En l’absence de tout moyen opposant, il y aura lieu de confirmer le jugement en ce qu’il a dit que Madame [P] [X] née [K], ayant donné son consentement exprès aux cautionnements souscrits par son époux, les biens communs aux époux étaient engagés.

Le jugement sera encore confirmé pour avoir débouté les cautions de leurs demandes au titre des frais irrépétibles, et pour les avoir solidairement condamnés à payer à la banque la somme de 600 euros à ce titre, ainsi qu’aux dépens de première instance.

Les cautions seront déboutées de leurs demandes au titre des frais irrépétibles d’appel.

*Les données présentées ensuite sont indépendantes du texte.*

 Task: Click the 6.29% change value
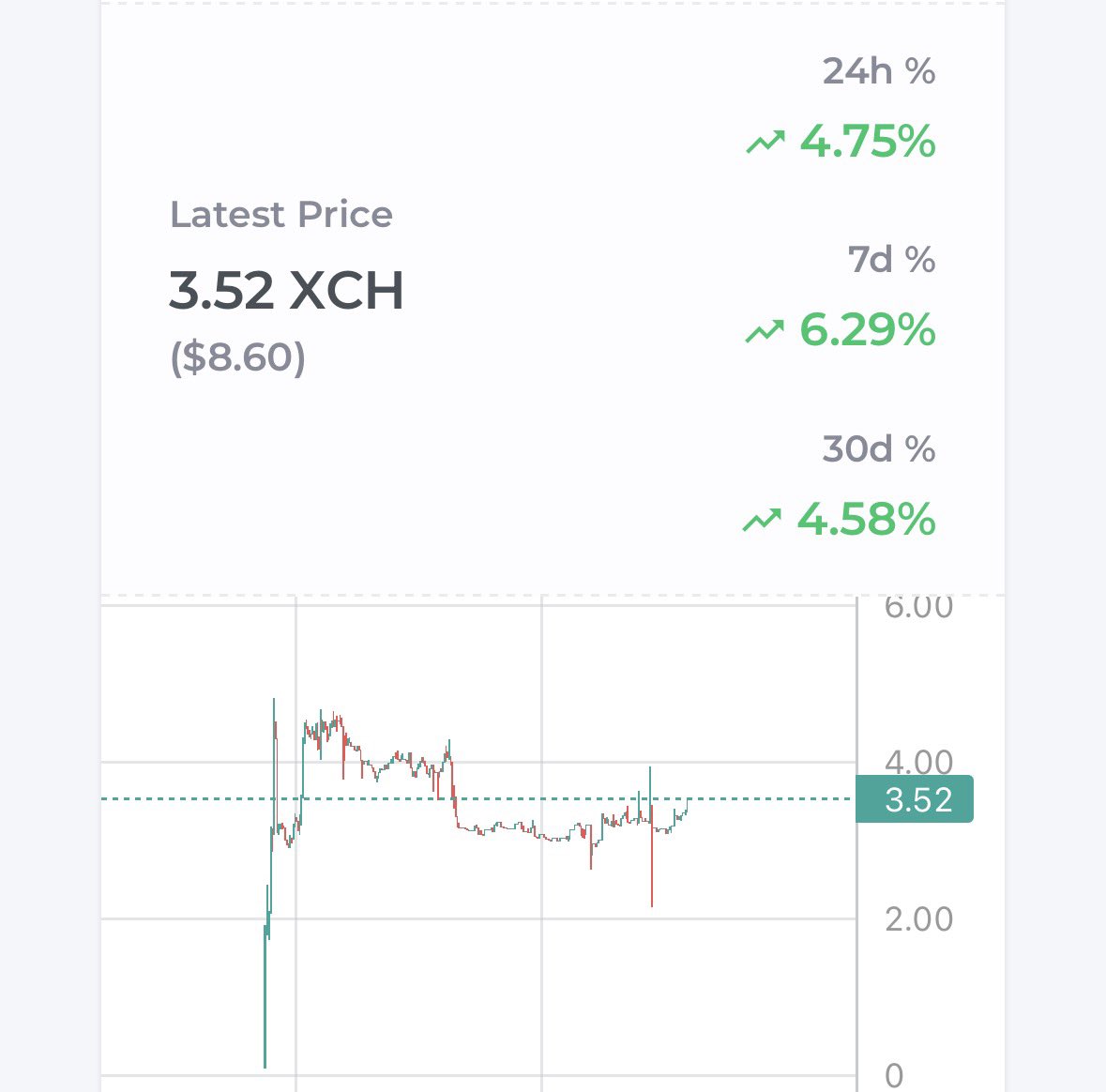click(x=868, y=330)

Il y aura donc lieu de condamner in solidum Monsieur [X] et Madame [N] aux entiers dépens d’appel et à payer à la banque la somme de 1500 euros au titre des frais irrépétibles d’appel.

PAR CES MOTIFS:

La cour,

statuant publiquement par mise à disposition au greffe, par arrêt contradictoire, et après en avoir délibéré conformément à la loi,

Rejette la demande de Madame [F] [N] tendant à fixer à 1,75 % le taux d’intérêt courant sur sa condamnation ;

Confirme le jugement déféré en toutes ses dispositions ;

Y ajoutant :

Déboute Madame [F] [N] et Monsieur [D] [X] de leurs demandes au titre des frais irrépétibles d’appel ;

Condamne in solidum Madame [F] [N] et Monsieur [D] [X] aux dépens d’appel et à payer à la société anonyme Société Générale la somme de 1500 euros au titre des frais irrépétibles d’appel ;

Déboute les parties de leurs demandes plus amples ou contraires.